Task | Word for word, reproduce every line of the data.
★ ★ ★ ★ ★ ★ ★
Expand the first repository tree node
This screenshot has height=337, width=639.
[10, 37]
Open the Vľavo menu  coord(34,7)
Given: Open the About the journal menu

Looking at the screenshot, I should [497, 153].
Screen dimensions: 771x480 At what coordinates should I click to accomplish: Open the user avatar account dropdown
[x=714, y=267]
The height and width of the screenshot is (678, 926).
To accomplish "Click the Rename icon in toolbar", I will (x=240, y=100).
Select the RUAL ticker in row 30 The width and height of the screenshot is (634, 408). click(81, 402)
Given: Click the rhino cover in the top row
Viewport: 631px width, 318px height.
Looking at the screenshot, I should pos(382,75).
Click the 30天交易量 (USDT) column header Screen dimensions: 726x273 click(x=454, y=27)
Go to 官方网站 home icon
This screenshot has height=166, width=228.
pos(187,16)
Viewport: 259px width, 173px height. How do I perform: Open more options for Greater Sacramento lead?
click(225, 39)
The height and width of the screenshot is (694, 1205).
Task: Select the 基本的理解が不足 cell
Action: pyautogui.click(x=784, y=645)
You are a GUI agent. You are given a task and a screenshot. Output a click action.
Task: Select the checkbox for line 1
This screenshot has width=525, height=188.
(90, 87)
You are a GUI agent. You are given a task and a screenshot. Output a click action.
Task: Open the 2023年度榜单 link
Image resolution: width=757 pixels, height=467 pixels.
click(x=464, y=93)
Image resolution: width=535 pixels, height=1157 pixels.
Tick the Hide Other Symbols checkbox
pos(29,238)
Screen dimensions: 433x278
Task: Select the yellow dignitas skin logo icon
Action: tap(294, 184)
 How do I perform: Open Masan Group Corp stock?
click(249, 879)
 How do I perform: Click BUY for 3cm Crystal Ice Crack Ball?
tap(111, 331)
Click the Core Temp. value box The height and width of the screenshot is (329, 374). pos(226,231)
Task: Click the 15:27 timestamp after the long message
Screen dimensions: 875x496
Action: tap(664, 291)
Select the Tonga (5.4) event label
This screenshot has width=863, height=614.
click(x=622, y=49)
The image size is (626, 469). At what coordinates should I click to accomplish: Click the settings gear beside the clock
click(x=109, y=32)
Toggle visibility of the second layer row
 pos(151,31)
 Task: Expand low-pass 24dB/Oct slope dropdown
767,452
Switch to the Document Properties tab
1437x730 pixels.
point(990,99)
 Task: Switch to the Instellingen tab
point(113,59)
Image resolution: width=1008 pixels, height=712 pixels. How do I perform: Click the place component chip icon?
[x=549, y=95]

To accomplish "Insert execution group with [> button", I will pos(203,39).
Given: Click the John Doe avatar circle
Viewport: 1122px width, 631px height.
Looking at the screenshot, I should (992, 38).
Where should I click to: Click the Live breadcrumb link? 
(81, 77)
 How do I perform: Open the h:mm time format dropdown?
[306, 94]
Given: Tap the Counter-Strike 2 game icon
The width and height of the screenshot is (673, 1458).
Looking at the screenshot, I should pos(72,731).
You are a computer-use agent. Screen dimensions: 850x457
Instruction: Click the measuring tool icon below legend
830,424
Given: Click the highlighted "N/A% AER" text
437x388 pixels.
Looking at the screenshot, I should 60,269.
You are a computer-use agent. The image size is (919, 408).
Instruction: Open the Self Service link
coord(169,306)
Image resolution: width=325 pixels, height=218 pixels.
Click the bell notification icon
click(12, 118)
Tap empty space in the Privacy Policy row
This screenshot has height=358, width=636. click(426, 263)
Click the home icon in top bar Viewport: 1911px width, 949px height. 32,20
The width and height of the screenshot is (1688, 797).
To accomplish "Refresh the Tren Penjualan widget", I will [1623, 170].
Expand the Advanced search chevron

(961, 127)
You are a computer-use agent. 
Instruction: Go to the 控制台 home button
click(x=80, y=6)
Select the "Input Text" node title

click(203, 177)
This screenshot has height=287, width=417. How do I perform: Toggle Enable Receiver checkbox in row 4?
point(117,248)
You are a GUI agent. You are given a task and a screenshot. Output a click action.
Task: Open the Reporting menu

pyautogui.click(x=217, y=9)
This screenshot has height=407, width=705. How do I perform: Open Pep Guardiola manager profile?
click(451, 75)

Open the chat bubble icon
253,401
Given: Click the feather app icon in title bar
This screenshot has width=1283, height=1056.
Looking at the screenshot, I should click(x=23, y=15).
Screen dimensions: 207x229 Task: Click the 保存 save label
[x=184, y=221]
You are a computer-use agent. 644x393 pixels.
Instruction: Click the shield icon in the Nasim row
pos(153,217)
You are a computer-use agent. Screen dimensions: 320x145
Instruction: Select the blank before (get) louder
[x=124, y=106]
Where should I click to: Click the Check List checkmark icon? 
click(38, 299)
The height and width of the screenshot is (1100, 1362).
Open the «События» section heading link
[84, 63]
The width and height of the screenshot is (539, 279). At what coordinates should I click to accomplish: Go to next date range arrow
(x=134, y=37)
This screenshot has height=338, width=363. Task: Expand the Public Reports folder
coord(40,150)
★ ★ ★ ★ ★ ★ ★
Completed task |
Expand the first repository tree node
This screenshot has height=337, width=639.
[10, 37]
Open the Vľavo menu  coord(34,7)
Given: Open the About the journal menu

Looking at the screenshot, I should [497, 153].
Screen dimensions: 771x480 At what coordinates should I click to accomplish: Open the user avatar account dropdown
[x=714, y=267]
The height and width of the screenshot is (678, 926).
To accomplish "Click the Rename icon in toolbar", I will (x=240, y=100).
Select the RUAL ticker in row 30 The width and height of the screenshot is (634, 408). click(81, 402)
Given: Click the rhino cover in the top row
Viewport: 631px width, 318px height.
Looking at the screenshot, I should pos(382,75).
Click the 30天交易量 (USDT) column header Screen dimensions: 726x273 click(x=454, y=27)
Go to 官方网站 home icon
This screenshot has height=166, width=228.
pos(187,16)
Viewport: 259px width, 173px height. How do I perform: Open more options for Greater Sacramento lead?
click(225, 39)
The height and width of the screenshot is (694, 1205).
Task: Select the 基本的理解が不足 cell
Action: pyautogui.click(x=784, y=645)
You are a GUI agent. You are given a task and a screenshot. Output a click action.
Task: Select the checkbox for line 1
This screenshot has width=525, height=188.
(90, 87)
You are a GUI agent. You are given a task and a screenshot. Output a click action.
Task: Open the 2023年度榜单 link
Image resolution: width=757 pixels, height=467 pixels.
click(x=464, y=93)
Image resolution: width=535 pixels, height=1157 pixels.
Tick the Hide Other Symbols checkbox
pos(29,238)
Screen dimensions: 433x278
Task: Select the yellow dignitas skin logo icon
Action: tap(294, 184)
 How do I perform: Open Masan Group Corp stock?
click(249, 879)
 How do I perform: Click BUY for 3cm Crystal Ice Crack Ball?
tap(111, 331)
Click the Core Temp. value box The height and width of the screenshot is (329, 374). pos(226,231)
Task: Click the 15:27 timestamp after the long message
Screen dimensions: 875x496
Action: tap(664, 291)
Select the Tonga (5.4) event label
This screenshot has width=863, height=614.
click(x=622, y=49)
The image size is (626, 469). At what coordinates should I click to accomplish: Click the settings gear beside the clock
click(x=109, y=32)
Toggle visibility of the second layer row
 pos(151,31)
 Task: Expand low-pass 24dB/Oct slope dropdown
767,452
Switch to the Document Properties tab
1437x730 pixels.
point(990,99)
 Task: Switch to the Instellingen tab
point(113,59)
Image resolution: width=1008 pixels, height=712 pixels. How do I perform: Click the place component chip icon?
[x=549, y=95]

To accomplish "Insert execution group with [> button", I will pos(203,39).
Given: Click the John Doe avatar circle
Viewport: 1122px width, 631px height.
Looking at the screenshot, I should (992, 38).
Where should I click to: Click the Live breadcrumb link? 
(81, 77)
 How do I perform: Open the h:mm time format dropdown?
[306, 94]
Given: Tap the Counter-Strike 2 game icon
The width and height of the screenshot is (673, 1458).
Looking at the screenshot, I should pos(72,731).
You are a computer-use agent. Screen dimensions: 850x457
Instruction: Click the measuring tool icon below legend
830,424
Given: Click the highlighted "N/A% AER" text
437x388 pixels.
Looking at the screenshot, I should 60,269.
You are a computer-use agent. The image size is (919, 408).
Instruction: Open the Self Service link
coord(169,306)
Image resolution: width=325 pixels, height=218 pixels.
Click the bell notification icon
click(12, 118)
Tap empty space in the Privacy Policy row
This screenshot has height=358, width=636. click(426, 263)
Click the home icon in top bar Viewport: 1911px width, 949px height. 32,20
The width and height of the screenshot is (1688, 797).
To accomplish "Refresh the Tren Penjualan widget", I will [1623, 170].
Expand the Advanced search chevron

(961, 127)
You are a computer-use agent. 
Instruction: Go to the 控制台 home button
click(x=80, y=6)
Select the "Input Text" node title

click(203, 177)
This screenshot has height=287, width=417. How do I perform: Toggle Enable Receiver checkbox in row 4?
point(117,248)
You are a GUI agent. You are given a task and a screenshot. Output a click action.
Task: Open the Reporting menu

pyautogui.click(x=217, y=9)
This screenshot has height=407, width=705. How do I perform: Open Pep Guardiola manager profile?
click(451, 75)

Open the chat bubble icon
253,401
Given: Click the feather app icon in title bar
This screenshot has width=1283, height=1056.
Looking at the screenshot, I should click(x=23, y=15).
Screen dimensions: 207x229 Task: Click the 保存 save label
[x=184, y=221]
You are a computer-use agent. 644x393 pixels.
Instruction: Click the shield icon in the Nasim row
pos(153,217)
You are a computer-use agent. Screen dimensions: 320x145
Instruction: Select the blank before (get) louder
[x=124, y=106]
Where should I click to: Click the Check List checkmark icon? 
click(38, 299)
The height and width of the screenshot is (1100, 1362).
Open the «События» section heading link
[84, 63]
The width and height of the screenshot is (539, 279). At what coordinates should I click to accomplish: Go to next date range arrow
(x=134, y=37)
This screenshot has height=338, width=363. Task: Expand the Public Reports folder
coord(40,150)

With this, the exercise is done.